• [TRECHO DO TEXTO]:
::::

Na manhã de 28 de maio, na porta do Alvorada, um enfurecido
Jair Bolsonaro disse a repórteres e a uma pequena plateia de simpatizantes que
“ordens absurdas não se cumprem”. O tom da voz foi aumentando. “Não teremos
outro dia igual ontem. Chega! Chegamos num limite”, advertiu. Teve até
palavrão. “Acabou, p…! […] Acabou! Não dá para admitir mais a atitude de certas
pessoas individuais.”
A irritação era em relação a uma operação da Polícia Federal
deflagrada na véspera: Buscas e apreensões em endereços de 17 bolsonaristas
suspeitos de financiar e disseminar informações falsas pela internet. Não houve
prisões naquela ocasião. Entre os alvos estavam os empresários Luciano Hang
(Havan) e Edgard Corona (Smart Fit e Bio Ritmo); os blogueiros Allan dos Santos
e Bernardo Kuster, donos de perfis muito populares na extrema-direita; e o
ex-deputado federal Roberto Jefferson, o chefão do PTB que foi condenado no
mensalão e, mais recentemente, ressignificado no bolsonarismo.
O “certas pessoas individuais” da bronca presidencial era o
ministro Alexandre de Moraes, do STF, não citado nominalmente. Relator do
inquérito que apura produção de “fake news” e ameaças à corte, foi ele que
autorizou as buscas do dia 27.
Numa conversa sobre a mesma operação, o deputado Eduardo
Bolsonaro (PSL-SP) foi ainda mais explícito que o pai. Falando sobre a hipótese
de uma ruptura institucional, disse que não era mais uma questão de saber “se”

::::

• [TAREFA PROPOSTA A]:
Reescale as entradas a partir da linha que contém "株式会社ソフマップ (273, 1577)" e terminando na linha que contém "新規会員登録 (953, 63)", ambas incluídas. Reproduza cada uma com seu texto e multiplique as coordenadas das respostas por 0,3, arredondando para inteiros com metades para cima.
O texto e as entradas não guardam nenhuma relação entre si.

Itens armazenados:
::::

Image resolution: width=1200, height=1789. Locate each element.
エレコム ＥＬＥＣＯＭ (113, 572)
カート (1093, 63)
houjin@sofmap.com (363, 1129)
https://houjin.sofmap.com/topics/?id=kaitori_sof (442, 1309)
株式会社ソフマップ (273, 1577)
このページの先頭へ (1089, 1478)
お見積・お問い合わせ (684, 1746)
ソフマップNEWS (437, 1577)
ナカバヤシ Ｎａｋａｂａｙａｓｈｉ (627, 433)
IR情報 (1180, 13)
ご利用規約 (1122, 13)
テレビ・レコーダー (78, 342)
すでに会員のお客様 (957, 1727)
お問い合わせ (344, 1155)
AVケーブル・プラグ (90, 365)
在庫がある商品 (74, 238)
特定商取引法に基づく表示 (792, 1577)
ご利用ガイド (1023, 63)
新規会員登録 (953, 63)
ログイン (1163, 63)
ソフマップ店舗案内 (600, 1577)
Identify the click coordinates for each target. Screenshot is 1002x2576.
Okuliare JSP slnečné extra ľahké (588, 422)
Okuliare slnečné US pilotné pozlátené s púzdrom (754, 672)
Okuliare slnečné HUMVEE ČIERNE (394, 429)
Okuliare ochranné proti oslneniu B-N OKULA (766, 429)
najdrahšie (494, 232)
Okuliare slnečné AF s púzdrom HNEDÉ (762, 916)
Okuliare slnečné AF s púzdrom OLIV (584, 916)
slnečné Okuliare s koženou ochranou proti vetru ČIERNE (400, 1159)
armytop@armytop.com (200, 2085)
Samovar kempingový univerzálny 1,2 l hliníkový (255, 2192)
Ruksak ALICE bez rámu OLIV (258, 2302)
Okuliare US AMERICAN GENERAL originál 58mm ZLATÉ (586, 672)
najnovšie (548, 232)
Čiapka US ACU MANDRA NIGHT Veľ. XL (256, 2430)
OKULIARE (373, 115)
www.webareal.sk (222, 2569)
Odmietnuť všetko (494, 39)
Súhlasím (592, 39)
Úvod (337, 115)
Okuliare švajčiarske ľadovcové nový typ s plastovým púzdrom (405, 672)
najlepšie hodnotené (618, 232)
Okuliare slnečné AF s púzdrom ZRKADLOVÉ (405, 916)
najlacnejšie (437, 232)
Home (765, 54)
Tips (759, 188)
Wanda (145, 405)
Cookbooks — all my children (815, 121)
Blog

::::

• [TAREFA PROPOSTA B]:
Segundo o trecho do texto, qual ministro do STF autorizou as buscas do dia 27?

• [RESULTADO DA TAREFA A]:
株式会社ソフマップ (82, 473)
このページの先頭へ (327, 443)
お見積・お問い合わせ (205, 524)
ソフマップNEWS (131, 473)
ナカバヤシ Ｎａｋａｂａｙａｓｈｉ (188, 130)
IR情報 (354, 4)
ご利用規約 (337, 4)
テレビ・レコーダー (23, 103)
すでに会員のお客様 (287, 518)
お問い合わせ (103, 347)
AVケーブル・プラグ (27, 110)
在庫がある商品 (22, 71)
特定商取引法に基づく表示 (238, 473)
ご利用ガイド (307, 19)
新規会員登録 (286, 19)

• [RESULTADO DA TAREFA B]:
Alexandre de Moraes.